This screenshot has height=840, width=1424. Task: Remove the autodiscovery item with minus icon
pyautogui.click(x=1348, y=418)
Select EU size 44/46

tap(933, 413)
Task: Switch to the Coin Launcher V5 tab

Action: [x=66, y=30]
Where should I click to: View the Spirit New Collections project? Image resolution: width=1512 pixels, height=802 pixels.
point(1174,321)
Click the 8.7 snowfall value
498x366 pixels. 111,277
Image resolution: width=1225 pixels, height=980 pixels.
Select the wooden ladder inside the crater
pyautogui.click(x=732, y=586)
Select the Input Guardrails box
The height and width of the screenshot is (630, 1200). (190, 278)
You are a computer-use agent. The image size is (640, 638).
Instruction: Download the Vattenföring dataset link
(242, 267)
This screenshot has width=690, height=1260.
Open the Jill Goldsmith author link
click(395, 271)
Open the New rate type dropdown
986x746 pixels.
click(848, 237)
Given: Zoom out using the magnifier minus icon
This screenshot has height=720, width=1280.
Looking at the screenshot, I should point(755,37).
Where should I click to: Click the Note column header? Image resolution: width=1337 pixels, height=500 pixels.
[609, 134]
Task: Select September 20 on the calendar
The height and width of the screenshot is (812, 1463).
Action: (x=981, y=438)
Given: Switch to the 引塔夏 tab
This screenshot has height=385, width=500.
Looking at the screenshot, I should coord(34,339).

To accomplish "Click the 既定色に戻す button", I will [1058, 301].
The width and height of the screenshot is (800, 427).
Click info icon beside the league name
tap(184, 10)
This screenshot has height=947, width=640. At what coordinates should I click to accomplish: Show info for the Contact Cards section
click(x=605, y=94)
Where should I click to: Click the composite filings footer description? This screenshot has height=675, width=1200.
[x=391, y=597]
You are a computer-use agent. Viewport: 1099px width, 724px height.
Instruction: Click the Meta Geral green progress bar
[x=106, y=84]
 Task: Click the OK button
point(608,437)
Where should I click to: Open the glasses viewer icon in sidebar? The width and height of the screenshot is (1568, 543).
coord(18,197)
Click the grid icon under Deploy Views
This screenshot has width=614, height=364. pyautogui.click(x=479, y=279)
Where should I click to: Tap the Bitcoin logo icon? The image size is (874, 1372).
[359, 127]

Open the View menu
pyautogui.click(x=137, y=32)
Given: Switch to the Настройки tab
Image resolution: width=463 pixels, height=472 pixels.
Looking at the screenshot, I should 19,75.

EXERCISE:
Search the preceding listing for the word "agent" and pull out every line that holds it.

RESPONSE TO THE TASK:
You are a computer-use agent. The image size is (640, 638).
You are a computer-use agent. Viewport: 1099px width, 724px height.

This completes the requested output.